Biogen’s drug was originally developed by the Swiss biotech Neurimmune Holding AG, which creates human-derived monoclonal antibodies with characteristics closely resembling those occurring in healthy elderly people. BIIB037’s antibodies were derived from those taken from hundreds of healthy Swiss donors over the age of 65, said Jan Grimm, chief scientific officer at Neurimmune, who helped discover the drug. Neurimmune cloned the genetic information underlying the antibodies to then engineer therapeutic antibodies, he said. Biogen licensed the drug from Neurimmune in 2007.

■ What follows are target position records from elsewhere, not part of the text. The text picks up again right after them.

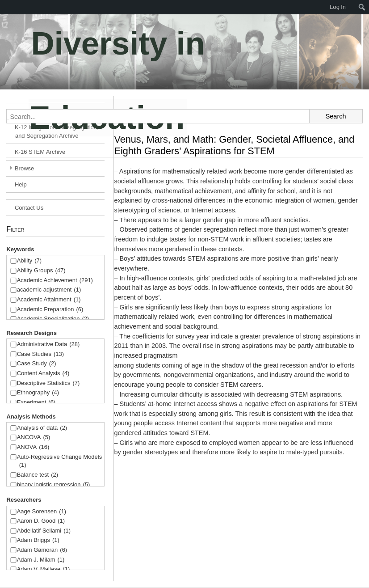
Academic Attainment (49, 300)
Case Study (37, 364)
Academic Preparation (50, 309)
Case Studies (40, 354)
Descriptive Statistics (48, 383)
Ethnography (38, 393)
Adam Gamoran (42, 550)
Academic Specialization (53, 319)
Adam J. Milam (41, 560)
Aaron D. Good (41, 521)
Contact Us (29, 207)
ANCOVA (34, 437)
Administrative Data (48, 344)
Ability (29, 261)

“There’s a chance that this could be the first registered disease-modifying drug for Alzheimer’s disease,” said Ashley Bush, a neuroscientist at the Florey Institute of Neuroscience and Mental Health in Melbourne, who ranks among the top 1 percent of most-cited researchers in neuroscience and behavior. He wasn’t involved in Biogen’s trial.
As Biogen prepares for late-stage trials of the drug later this year, the company is pushing rapidly ahead into an area where other drugmakers have tried and fell short in final-stage trials.
The medications solanezumab, from Lilly, and bapineuzumab, developed by Pfizer Inc., Johnson & Johnson and Elan Corp., both failed to show a significant effect on the disease in trials.
Lilly is currently retesting solanezumab in earlier-stage patients, while bapineuzumab has been scrapped. Roche Holding AG is continuing to sponsor a trial of its amyloid-targeting drug in Alzheimer’s patients with mild dementia, though in December it abandoned a study of people with early stages of the disease because of poor results.
Even if the beta amyloid hypothesis is found to be correct, it may have problems. Biogen’s drug had side effects, particularly brain swelling known as amyloid-related imaging abnormalities, or ARIA. Among patients carrying the ApoE4 gene, which is strongly linked with Alzheimer’s, 55 percent of patients on the highest dose reported ARIA. That resulted in 35 percent of the ApoE4 carriers on the highest dose discontinuing treatment. And 22 percent of those who took the drug had headaches, versus 5 percent on a placebo.
“The field is still learning about ARIA, but it appears to occur more frequently with these anti-amyloid therapeutics,” said James Hendrix, director of global science initiatives at the Alzheimer’s Association, a Chicago-based not-for-profit advocacy group. “This is an important adverse event that has to be monitored as they move into Phase 3.”
Even with the promising results from Biogen’s study, Alzheimer’s should be tackled from multiple angles, he said. Drugmakers including Biogen are also exploring medications that target tau protein in the brain as well as immunological approaches.
“It’s not an either-or (situation),” Hendrix said. “There needs to be as many of those as possible so we can have a fuller understanding of Alzheimer’s.”